## SOURCE MATERIAL:
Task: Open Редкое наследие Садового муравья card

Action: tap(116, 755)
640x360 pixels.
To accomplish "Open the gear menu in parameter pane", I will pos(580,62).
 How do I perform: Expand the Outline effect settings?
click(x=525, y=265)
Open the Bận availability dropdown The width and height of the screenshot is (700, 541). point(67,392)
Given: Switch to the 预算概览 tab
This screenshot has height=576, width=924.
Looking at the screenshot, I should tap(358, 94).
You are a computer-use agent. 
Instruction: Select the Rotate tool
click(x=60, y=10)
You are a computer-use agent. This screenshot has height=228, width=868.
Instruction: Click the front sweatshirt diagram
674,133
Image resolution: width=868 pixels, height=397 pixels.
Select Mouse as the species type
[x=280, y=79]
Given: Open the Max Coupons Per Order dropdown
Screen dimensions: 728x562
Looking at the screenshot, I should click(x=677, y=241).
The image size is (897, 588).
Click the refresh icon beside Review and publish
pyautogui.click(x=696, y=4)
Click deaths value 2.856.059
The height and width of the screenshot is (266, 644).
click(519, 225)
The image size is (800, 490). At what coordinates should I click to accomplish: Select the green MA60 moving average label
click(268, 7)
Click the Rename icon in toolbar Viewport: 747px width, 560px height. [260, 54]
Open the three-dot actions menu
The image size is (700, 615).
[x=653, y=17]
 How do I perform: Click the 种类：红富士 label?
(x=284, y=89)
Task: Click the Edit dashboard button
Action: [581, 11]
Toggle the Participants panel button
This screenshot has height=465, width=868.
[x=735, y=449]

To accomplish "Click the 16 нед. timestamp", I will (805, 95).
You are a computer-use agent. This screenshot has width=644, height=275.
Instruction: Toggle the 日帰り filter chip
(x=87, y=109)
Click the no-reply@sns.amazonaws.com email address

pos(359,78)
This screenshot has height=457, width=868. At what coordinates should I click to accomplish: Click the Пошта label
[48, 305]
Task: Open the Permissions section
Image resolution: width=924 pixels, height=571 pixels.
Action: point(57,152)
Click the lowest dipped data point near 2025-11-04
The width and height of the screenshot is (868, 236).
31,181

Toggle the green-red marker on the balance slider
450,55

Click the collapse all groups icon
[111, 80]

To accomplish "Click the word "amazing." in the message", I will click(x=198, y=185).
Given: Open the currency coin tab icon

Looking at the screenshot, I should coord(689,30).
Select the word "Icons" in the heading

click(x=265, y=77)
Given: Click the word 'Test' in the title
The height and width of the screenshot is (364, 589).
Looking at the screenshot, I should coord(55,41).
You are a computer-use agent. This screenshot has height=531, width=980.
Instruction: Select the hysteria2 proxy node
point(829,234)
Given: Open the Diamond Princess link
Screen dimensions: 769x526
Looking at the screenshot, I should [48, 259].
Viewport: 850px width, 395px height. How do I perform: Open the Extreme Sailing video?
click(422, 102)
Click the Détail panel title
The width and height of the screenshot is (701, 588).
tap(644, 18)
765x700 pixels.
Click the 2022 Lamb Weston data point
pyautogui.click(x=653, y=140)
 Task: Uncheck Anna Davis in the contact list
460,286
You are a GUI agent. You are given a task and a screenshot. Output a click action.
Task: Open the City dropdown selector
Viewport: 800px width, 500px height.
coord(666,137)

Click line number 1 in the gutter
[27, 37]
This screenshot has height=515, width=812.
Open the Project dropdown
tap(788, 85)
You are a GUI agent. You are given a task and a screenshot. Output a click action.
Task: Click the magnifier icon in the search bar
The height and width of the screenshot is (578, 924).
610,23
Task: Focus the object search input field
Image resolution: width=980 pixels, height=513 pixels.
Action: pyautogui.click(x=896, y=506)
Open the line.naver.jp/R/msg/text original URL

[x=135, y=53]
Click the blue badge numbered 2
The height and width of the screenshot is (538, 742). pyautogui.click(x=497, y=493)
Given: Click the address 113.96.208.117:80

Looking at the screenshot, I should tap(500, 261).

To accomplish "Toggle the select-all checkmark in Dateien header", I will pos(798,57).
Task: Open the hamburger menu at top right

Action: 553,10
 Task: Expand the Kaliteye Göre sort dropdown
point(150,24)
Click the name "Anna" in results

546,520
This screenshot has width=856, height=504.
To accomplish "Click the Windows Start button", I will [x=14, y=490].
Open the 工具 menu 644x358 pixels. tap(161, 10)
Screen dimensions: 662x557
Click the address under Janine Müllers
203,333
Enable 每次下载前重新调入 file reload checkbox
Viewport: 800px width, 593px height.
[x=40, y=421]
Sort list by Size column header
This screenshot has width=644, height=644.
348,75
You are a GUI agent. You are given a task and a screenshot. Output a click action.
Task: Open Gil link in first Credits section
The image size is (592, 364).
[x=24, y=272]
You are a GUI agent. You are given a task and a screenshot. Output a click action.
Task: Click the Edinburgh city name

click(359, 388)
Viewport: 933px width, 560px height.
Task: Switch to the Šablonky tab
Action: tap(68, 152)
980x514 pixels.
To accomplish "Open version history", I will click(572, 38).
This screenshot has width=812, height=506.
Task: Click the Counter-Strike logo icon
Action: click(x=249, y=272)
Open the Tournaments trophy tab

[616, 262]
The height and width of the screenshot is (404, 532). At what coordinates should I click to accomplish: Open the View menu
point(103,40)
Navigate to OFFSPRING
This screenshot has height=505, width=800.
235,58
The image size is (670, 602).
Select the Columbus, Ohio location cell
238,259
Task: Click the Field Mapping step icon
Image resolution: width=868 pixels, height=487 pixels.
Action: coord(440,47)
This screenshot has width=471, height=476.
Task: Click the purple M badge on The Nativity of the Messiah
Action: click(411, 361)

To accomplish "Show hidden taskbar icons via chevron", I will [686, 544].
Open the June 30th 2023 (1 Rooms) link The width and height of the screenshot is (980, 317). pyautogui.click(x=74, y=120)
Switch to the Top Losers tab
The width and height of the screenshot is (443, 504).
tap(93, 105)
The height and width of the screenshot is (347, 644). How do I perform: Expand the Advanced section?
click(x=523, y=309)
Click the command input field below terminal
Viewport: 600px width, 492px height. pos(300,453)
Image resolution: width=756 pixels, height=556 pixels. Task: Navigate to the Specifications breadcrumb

## HOW TO COMPLETE THIS TASK:
Report the number of lines in the entries that hold the word "Navigate". Nothing else is wanted.

## SOLUTION TO THIS TASK:
2